- **YOUR ASSIGNMENT**
From the records below, work out how many lines contain "computer". Reply with that number alone.

**** SUPPLIED RECORDS

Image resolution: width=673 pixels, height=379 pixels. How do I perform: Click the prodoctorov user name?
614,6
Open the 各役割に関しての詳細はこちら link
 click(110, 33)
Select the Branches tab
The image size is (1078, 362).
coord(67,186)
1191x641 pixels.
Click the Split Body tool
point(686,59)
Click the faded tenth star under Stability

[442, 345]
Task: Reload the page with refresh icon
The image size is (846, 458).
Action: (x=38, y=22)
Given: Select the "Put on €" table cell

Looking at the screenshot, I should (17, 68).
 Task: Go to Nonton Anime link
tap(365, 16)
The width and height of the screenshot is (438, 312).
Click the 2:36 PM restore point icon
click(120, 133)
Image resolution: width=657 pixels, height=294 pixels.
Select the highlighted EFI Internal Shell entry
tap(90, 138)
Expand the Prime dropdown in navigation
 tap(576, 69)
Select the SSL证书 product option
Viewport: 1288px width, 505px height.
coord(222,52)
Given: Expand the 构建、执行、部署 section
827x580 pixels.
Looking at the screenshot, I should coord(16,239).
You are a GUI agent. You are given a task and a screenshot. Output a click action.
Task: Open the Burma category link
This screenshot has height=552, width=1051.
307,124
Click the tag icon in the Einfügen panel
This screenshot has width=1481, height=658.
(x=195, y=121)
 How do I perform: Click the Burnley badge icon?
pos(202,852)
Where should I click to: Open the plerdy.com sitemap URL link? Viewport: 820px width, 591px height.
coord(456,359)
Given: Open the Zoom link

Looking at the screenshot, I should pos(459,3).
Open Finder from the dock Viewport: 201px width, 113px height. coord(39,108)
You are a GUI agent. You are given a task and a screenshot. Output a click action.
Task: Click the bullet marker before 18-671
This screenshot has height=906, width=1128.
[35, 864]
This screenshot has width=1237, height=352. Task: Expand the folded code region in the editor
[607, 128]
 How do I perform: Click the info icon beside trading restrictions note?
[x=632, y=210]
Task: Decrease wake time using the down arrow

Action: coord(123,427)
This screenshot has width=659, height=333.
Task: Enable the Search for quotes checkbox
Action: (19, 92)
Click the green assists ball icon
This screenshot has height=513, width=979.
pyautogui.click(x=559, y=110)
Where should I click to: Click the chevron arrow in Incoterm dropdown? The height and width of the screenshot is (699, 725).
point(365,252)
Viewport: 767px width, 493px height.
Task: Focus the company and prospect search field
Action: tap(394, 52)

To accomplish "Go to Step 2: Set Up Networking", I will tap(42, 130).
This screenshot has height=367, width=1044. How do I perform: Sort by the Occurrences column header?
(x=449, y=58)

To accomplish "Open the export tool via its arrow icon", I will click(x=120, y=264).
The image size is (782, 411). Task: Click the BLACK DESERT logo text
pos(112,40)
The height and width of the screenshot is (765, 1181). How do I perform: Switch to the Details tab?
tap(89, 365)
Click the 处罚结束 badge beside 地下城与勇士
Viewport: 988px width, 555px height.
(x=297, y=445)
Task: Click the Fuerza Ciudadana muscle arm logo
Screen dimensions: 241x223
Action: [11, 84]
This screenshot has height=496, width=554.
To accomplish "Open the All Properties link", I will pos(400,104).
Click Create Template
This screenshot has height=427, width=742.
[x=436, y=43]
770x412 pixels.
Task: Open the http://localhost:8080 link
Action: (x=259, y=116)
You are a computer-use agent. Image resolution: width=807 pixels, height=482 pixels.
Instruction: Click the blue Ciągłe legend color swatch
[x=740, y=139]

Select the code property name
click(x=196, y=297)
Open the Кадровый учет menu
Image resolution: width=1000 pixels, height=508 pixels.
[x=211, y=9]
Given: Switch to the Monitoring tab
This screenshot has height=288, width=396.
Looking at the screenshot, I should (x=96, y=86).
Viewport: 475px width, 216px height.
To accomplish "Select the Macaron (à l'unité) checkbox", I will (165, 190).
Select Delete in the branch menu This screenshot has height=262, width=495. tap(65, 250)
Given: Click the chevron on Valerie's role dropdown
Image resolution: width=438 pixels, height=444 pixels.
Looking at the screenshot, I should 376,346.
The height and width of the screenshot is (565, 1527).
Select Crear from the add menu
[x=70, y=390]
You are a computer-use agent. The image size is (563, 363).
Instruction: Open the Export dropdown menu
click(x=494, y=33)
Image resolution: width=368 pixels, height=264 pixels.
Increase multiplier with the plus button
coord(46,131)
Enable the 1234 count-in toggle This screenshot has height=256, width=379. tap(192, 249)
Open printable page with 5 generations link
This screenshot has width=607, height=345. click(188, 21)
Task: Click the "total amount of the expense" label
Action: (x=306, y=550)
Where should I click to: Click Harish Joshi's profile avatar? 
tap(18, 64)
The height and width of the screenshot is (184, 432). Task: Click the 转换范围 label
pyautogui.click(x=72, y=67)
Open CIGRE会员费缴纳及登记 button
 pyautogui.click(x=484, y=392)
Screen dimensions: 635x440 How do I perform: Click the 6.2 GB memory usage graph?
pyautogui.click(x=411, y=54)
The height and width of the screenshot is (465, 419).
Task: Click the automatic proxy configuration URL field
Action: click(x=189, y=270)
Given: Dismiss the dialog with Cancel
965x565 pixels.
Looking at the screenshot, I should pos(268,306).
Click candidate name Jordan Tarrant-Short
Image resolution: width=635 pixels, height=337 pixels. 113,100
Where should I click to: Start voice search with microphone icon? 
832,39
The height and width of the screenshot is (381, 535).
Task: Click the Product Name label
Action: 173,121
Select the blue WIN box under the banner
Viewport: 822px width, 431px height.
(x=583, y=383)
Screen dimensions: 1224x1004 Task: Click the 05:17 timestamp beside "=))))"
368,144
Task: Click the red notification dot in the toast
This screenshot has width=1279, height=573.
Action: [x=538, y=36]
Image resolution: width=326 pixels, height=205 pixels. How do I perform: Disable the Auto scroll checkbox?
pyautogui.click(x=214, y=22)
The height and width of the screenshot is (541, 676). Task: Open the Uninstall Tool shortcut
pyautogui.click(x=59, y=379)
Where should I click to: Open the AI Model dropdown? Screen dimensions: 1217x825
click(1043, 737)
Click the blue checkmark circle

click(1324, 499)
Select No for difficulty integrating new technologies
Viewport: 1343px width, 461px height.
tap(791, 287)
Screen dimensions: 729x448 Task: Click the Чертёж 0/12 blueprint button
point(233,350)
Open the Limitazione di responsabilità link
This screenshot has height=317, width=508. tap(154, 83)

********

- **SOLVED EXERCISE**
2